>>>>>

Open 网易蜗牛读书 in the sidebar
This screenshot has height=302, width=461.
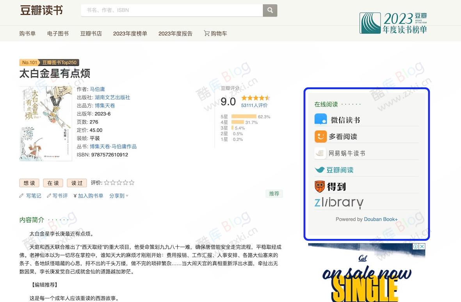coord(320,153)
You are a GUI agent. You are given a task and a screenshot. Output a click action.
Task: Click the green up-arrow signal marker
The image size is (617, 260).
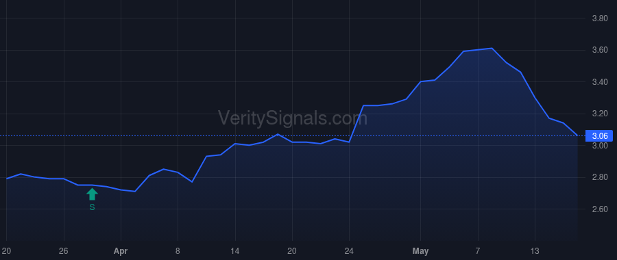(x=92, y=194)
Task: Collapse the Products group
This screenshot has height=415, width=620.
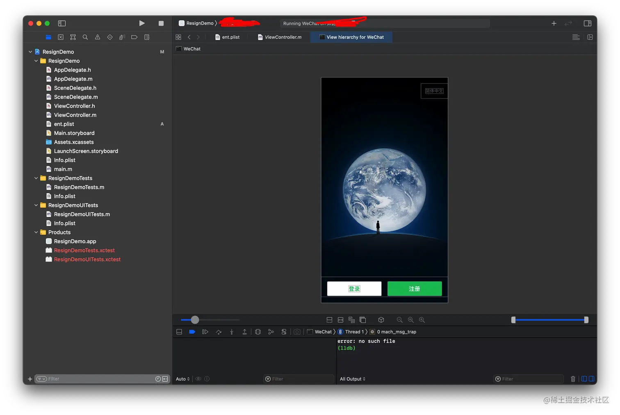Action: point(36,232)
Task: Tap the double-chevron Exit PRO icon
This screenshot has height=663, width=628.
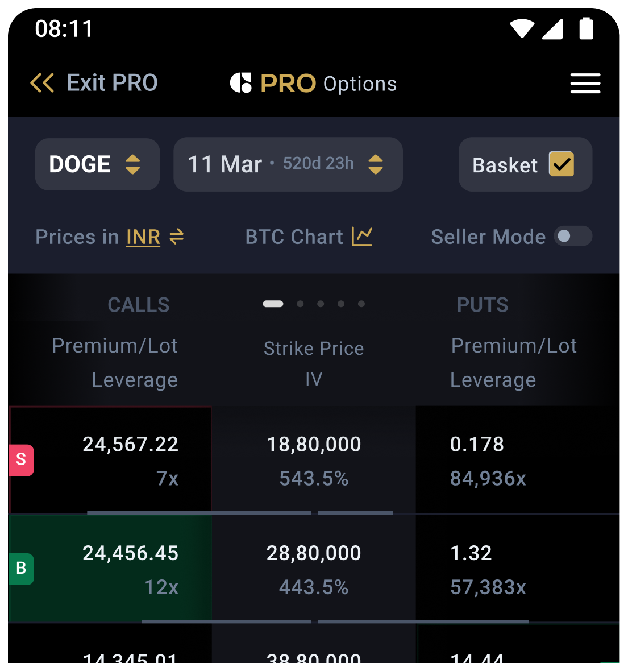Action: (x=42, y=83)
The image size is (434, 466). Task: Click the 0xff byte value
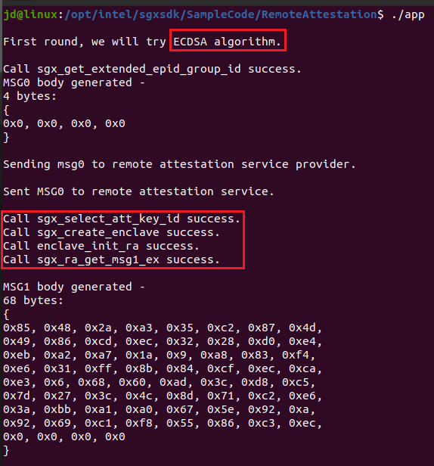pos(98,369)
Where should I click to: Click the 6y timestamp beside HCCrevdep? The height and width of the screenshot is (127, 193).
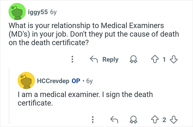click(x=90, y=81)
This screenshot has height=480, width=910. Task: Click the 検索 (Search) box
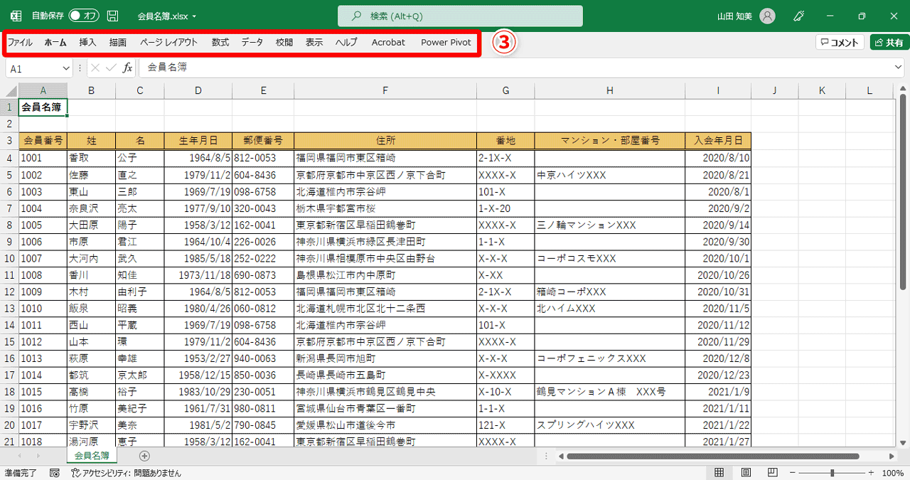click(x=459, y=15)
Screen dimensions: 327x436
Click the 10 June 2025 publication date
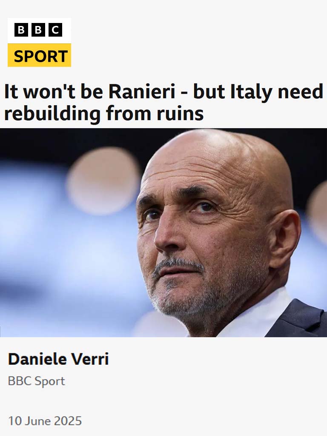pos(45,421)
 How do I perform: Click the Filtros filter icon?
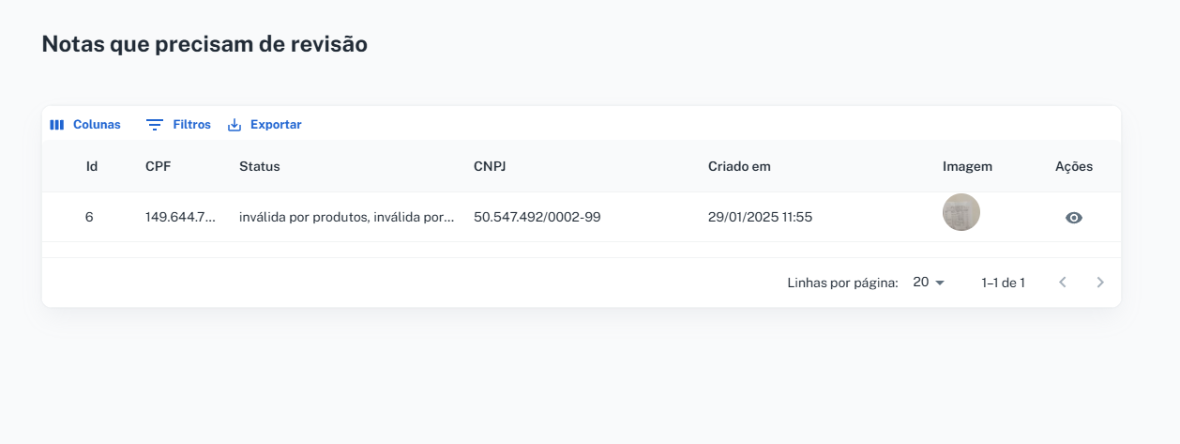click(155, 125)
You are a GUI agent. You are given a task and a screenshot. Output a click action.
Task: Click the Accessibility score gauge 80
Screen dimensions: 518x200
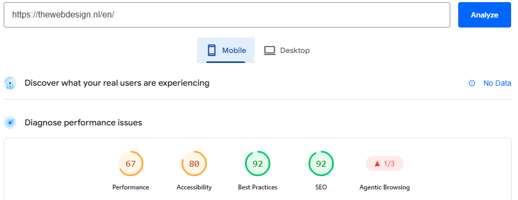(194, 163)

<<<<<

» **ASSIGNMENT**
Leaving all pictures aside, print exactly the lines from the one that contains "This screenshot has height=302, width=461." through the last line of the data above, inclusive.

» **COMPLETED TASK**
This screenshot has height=302, width=461.
coord(320,153)
You are a GUI agent. You are given a task and a screenshot. Output a click action.
Task: Click the green up-arrow signal marker
The image size is (617, 260).
(x=92, y=194)
Task: Collapse the Products group
This screenshot has height=415, width=620.
Action: point(36,232)
Task: Tap the double-chevron Exit PRO icon
This screenshot has height=663, width=628.
Action: (x=42, y=83)
The image size is (434, 466). Task: Click the 0xff byte value
pos(98,369)
Where should I click to: Click the 6y timestamp beside HCCrevdep? The height and width of the screenshot is (127, 193).
click(x=90, y=81)
This screenshot has height=480, width=910. Task: Click the 検索 (Search) box
click(x=459, y=15)
Screen dimensions: 327x436
Click the 10 June 2025 publication date
pos(45,421)
 How do I perform: Click the Filtros filter icon?
click(155, 125)
You are a GUI agent. You are given a task and a screenshot. Output a click action.
Task: Click the Accessibility score gauge 80
Screen dimensions: 518x200
(194, 163)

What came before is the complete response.